* [WRITTEN REQUEST]: Output the part that opens with the line containing "The height and" and closes with the line containing "will [x=430, y=228]." as a Markdown table with the columns Row and Line, leaving out blank lines.
# START OF MATERIAL SUPPLIED
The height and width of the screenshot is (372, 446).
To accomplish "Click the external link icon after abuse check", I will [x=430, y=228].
# END OF MATERIAL SUPPLIED
# START OF MATERIAL SUPPLIED
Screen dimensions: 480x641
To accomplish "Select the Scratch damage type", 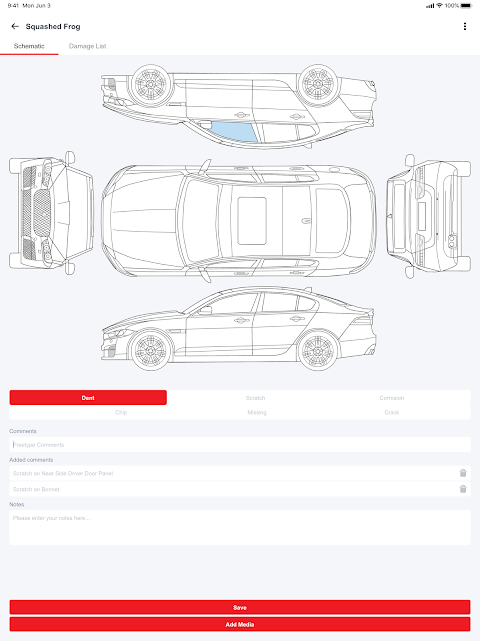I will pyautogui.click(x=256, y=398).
# END OF MATERIAL SUPPLIED
# START OF MATERIAL SUPPLIED
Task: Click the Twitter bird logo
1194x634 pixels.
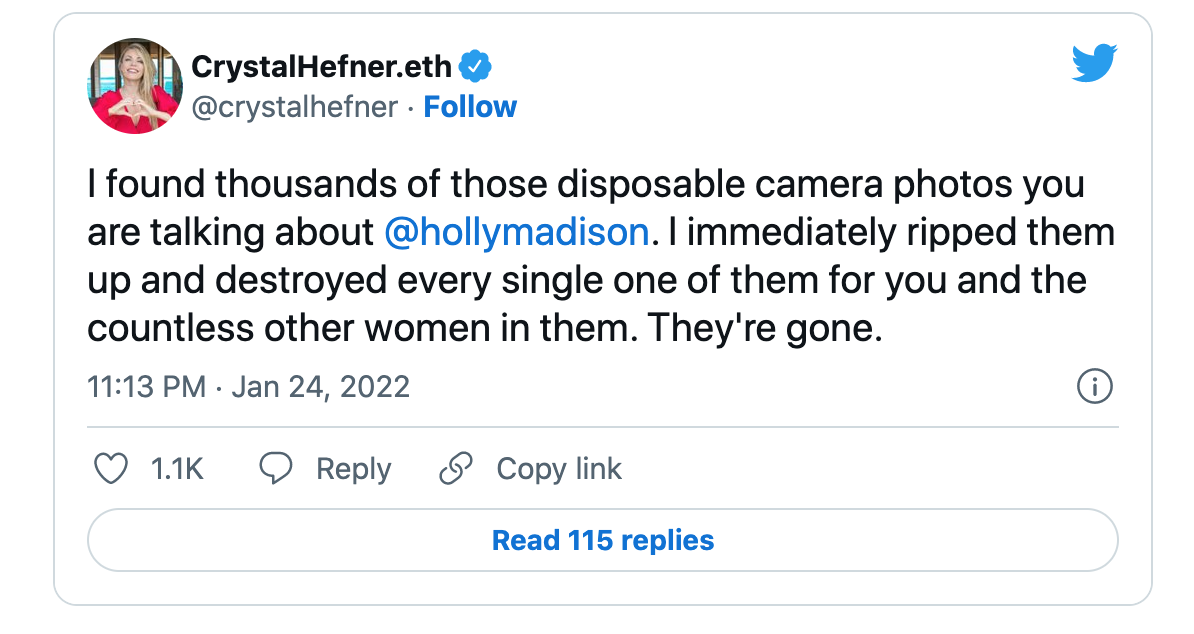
# END OF MATERIAL SUPPLIED
* [REPLY TO THE EXERCISE]:
| Row | Line |
|---|---|
| 1 | The height and width of the screenshot is (372, 446). |
| 2 | To accomplish "Click the external link icon after abuse check", I will [x=430, y=228]. |